A different type of disturbance is the unintended or accidental introduction of species to new geographic locations or habitats—like insect stowaways in ship cargo. Fortunately, most insects don’t survive a generation when they’re dropped into an alien habitat. However, some become a minor part of their new environment, where they either co-exist or make small impacts beyond human knowledge. I find many non-native insects in our yard—some species having been in the US for over a hundred years.
Occasionally, accidental introductions like Spotted Lantern Flies (SLFs) and the Emerald Ash Borers (EABs), become disruptors with huge economic implications. Such exotic introductions are happening more frequently. In their native environs, these insects co-exist in balance with natural predators. But away from their native habitats, they have no controls and can create explosive populations. In the case of SLFs, their favored host plant (Tree-of-Heaven) is a widespread invasive tree in the US, so reproduction was easy.

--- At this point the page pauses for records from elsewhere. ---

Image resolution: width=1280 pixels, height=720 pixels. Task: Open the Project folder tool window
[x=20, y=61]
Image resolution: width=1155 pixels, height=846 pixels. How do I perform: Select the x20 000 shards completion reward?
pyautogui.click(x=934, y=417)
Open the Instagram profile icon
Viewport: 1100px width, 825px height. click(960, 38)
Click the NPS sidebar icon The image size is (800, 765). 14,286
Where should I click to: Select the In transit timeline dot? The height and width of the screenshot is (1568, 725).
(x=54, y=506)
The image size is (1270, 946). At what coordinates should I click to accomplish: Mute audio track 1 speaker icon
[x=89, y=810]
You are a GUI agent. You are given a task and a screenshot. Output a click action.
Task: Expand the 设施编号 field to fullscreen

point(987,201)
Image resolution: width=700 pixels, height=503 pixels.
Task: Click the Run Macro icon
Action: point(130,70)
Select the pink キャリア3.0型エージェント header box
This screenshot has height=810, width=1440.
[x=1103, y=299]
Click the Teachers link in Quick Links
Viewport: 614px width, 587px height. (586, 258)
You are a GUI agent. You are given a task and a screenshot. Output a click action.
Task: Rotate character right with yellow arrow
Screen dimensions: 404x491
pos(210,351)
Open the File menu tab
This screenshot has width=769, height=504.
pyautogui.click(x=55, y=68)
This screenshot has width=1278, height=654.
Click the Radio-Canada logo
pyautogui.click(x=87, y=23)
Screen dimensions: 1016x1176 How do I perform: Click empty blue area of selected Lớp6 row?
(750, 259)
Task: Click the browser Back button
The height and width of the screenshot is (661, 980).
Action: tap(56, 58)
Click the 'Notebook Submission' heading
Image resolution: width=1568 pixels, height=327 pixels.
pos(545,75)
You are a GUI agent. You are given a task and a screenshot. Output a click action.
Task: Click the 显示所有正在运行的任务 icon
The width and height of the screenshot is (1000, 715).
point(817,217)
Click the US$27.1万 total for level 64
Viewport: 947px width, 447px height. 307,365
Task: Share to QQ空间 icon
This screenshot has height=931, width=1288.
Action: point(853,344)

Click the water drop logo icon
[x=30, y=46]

Officials responsible for solutions to exterminate or control invading pests have a primary goal to eliminate economic risk. Unfortunately, short-term solutions often cause additional negative consequences. DDT use to control Gypsy (now Spongy) Moths is an unfortunate historical example that birders know well; DDT has toxic effects on birds and their eggs. More recently here in Pennsylvania, people were initially encouraged to tackle SLFs with glue traps and chemically spraying trees, but that resulted in trapping and killing wildlife bycatch, ranging from insects to birds and even mammals.